When Jeff Bezos said that one breakthrough technology would shape Amazon’s destiny, even Wall Street’s biggest analysts were caught off guard.

Fast forward a year and Amazon’s new CEO Andy Jassy described generative AI as a “once-in-a-lifetime” technology that is already being used across Amazon to reinvent customer experiences.

At the 8th Future Investment Initiative conference, Elon Musk predicted that by 2040 there would be at least 10 billion humanoid robots, with each priced between $20,000 and $25,000.

Do the math. According to Musk, this technology could be worth $250 trillion by 2040.

Put another way, that’s roughly equal to:

  • 175 Teslas
  • 107 Amazons
  • 140 Metas
  • 84 Googles
  • 65 Microsofts
  • And 55 Nvidias

And here’s the wild part — this $250 trillion wave isn’t tied to one company, but to an entire ecosystem of AI innovators set to reshape the global economy.

It’s a leap so massive, it could reshape how businesses, governments, and consumers operate worldwide.

Even if that $250 trillion figure sounds ambitious, major firms like PwC and McKinsey still see AI unlocking multi-trillion-dollar potential.

How could anything be worth that much?

The answer lies in a breakthrough so powerful it’s redefining how humanity works, learns, and creates.

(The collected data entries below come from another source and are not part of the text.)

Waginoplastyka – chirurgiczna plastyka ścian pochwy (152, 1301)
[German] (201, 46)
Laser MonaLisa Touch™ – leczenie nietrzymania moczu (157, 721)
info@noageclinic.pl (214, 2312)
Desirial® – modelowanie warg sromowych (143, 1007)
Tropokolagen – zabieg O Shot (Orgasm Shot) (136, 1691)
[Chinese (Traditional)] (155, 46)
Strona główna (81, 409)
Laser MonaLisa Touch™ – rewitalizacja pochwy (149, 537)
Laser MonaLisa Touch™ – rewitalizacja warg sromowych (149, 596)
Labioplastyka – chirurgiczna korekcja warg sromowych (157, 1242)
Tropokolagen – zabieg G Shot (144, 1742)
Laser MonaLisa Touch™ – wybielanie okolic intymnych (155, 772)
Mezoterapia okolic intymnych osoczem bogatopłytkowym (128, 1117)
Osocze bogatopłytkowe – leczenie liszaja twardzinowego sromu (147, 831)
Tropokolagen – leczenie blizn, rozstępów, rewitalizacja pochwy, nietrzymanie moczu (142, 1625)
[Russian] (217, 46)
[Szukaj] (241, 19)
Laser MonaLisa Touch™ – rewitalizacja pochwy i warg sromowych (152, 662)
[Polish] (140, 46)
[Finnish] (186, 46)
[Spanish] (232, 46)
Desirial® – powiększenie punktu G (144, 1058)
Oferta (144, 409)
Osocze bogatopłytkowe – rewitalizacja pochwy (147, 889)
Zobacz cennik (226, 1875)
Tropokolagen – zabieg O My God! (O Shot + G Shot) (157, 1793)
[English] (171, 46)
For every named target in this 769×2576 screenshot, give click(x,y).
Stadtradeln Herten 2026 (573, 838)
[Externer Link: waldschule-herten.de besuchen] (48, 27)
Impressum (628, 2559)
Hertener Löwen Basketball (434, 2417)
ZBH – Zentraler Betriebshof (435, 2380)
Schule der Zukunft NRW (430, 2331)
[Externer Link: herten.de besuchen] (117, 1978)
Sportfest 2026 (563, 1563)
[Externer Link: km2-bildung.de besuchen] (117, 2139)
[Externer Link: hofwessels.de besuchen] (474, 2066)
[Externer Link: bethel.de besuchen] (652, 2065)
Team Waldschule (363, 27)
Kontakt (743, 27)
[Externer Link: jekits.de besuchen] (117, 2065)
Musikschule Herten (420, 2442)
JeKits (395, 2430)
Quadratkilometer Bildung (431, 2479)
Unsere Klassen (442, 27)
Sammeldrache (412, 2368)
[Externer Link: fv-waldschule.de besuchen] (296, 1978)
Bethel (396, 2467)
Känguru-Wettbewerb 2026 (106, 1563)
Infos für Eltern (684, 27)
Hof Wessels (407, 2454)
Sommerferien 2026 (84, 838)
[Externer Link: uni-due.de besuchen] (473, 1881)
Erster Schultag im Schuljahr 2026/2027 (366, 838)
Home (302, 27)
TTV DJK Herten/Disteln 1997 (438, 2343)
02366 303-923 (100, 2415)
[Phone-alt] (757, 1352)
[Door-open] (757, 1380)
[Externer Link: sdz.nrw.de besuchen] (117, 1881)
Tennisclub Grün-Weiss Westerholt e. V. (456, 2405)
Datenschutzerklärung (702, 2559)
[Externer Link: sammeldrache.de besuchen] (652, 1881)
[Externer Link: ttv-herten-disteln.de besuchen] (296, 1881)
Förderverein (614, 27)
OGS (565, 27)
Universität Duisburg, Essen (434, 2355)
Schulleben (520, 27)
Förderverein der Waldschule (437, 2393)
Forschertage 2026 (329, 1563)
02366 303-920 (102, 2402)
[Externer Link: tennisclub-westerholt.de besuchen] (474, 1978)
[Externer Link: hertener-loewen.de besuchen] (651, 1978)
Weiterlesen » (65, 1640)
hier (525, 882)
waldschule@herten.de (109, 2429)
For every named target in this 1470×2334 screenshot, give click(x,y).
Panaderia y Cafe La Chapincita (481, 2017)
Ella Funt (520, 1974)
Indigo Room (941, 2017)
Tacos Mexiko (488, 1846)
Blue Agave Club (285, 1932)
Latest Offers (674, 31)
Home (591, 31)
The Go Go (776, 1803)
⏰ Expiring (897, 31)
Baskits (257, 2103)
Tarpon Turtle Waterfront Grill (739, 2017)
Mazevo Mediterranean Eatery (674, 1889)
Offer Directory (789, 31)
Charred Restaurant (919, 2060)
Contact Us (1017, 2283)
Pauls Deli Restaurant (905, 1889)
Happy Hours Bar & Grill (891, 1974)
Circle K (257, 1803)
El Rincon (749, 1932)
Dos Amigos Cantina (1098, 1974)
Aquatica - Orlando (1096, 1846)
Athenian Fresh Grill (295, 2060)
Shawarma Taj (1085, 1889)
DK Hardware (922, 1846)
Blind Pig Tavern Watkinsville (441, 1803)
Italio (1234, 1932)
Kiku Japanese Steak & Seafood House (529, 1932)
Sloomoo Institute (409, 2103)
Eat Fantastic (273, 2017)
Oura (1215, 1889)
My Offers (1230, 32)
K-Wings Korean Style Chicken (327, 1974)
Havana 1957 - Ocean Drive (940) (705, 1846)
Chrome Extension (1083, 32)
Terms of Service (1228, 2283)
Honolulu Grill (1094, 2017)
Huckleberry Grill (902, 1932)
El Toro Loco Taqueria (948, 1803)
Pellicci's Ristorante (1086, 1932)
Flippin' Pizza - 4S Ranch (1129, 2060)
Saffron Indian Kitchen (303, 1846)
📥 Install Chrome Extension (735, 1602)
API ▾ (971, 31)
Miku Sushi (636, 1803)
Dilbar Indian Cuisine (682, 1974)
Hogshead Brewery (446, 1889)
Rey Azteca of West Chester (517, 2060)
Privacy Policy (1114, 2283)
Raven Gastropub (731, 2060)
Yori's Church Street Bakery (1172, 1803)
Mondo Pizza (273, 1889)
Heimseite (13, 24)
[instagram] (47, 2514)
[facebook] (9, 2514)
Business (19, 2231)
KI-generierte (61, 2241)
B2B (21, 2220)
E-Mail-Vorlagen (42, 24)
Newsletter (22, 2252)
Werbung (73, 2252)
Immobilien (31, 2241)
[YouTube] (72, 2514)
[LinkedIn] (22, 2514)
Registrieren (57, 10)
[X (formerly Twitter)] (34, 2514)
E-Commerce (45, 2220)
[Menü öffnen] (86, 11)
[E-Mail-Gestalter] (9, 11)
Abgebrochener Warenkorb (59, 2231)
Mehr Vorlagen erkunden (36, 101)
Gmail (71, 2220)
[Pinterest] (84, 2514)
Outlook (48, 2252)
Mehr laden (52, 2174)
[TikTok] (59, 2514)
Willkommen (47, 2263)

And this breakthrough has already set off a frenzy among hedge funds and Wall Street’s top investors.

What most investors don’t realize is that one under-owned company holds the key to this $250 trillion revolution.

In fact, Verge argues this company’s supercheap AI technology should concern rivals.

Before I reveal the details, let’s talk about how some of the richest people on the planet are positioning themselves.

  • Bill Gates sees artificial intelligence as the “biggest technological advance in my lifetime,” more transformative than the internet or personal computer, capable of improving healthcare, education, and addressing climate change.
  • Larry Ellison — through Oracle, is spending billions on Nvidia chips and partnering with Cohere to embed generative AI across Oracle’s cloud and apps.
  • Warren Buffett — not known for tech hype — says this breakthrough could have a ‘hugely beneficial social impact.

When billionaires from Silicon Valley to Wall Street line up behind the same idea — you know it’s worth paying attention to.

Even as we admire what Tesla, Nvidia, Alphabet, and Microsoft have built, we believe an even greater opportunity lies elsewhere…

But the real story isn’t Nvidia — it’s a much smaller company quietly improving the critical technology that makes this entire revolution possible.

And judging by what I’m hearing from both Silicon Valley insiders and Wall Street veterans…

This prediction might not be bold at all:

A few years from now, you’ll wish you’d owned this stock.